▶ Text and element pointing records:
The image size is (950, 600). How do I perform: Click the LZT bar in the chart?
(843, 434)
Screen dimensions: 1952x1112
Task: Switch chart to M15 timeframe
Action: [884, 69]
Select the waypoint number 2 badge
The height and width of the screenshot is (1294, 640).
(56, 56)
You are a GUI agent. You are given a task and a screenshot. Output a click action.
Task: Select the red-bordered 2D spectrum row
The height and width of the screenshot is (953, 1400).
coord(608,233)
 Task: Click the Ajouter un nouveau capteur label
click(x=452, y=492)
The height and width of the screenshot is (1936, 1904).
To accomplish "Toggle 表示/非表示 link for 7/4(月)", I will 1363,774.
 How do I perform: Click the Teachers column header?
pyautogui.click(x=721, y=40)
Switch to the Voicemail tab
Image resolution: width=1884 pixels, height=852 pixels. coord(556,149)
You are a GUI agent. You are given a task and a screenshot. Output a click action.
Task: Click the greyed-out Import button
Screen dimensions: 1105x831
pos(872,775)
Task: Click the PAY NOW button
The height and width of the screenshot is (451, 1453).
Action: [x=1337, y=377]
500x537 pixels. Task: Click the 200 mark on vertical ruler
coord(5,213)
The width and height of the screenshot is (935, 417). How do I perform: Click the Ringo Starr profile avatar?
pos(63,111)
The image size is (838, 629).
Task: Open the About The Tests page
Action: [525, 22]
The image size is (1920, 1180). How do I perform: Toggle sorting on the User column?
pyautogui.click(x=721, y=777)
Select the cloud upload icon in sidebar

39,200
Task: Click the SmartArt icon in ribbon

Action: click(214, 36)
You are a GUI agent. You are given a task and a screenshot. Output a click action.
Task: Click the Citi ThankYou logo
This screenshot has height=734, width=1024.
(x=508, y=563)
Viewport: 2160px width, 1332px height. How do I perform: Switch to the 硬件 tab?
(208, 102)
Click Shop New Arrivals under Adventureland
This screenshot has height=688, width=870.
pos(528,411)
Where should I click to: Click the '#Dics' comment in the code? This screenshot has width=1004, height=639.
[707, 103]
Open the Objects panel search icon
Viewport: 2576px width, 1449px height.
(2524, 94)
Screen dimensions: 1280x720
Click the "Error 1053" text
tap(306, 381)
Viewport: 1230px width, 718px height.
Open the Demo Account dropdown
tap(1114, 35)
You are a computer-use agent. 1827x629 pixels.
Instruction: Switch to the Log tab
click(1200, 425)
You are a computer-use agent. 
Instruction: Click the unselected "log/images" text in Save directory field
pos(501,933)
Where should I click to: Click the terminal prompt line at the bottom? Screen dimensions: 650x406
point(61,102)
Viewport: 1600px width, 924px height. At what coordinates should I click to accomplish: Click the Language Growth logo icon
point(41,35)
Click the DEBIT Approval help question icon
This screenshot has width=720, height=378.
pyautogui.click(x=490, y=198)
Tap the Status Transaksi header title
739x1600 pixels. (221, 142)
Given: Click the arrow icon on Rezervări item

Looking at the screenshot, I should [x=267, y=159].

▶ Short exercise:
Put the lines of the records into a JSON list of strings, one string per line, leaving out any blank lines. Begin at the first line of the records and stop after the line containing "click(x=452, y=492)".

▶ Expected answer:
[
  "The image size is (950, 600). How do I perform: Click the LZT bar in the chart?",
  "(843, 434)",
  "Screen dimensions: 1952x1112",
  "Task: Switch chart to M15 timeframe",
  "Action: [884, 69]",
  "Select the waypoint number 2 badge",
  "The height and width of the screenshot is (1294, 640).",
  "(56, 56)",
  "You are a GUI agent. You are given a task and a screenshot. Output a click action.",
  "Task: Select the red-bordered 2D spectrum row",
  "The height and width of the screenshot is (953, 1400).",
  "coord(608,233)",
  " Task: Click the Ajouter un nouveau capteur label",
  "click(x=452, y=492)"
]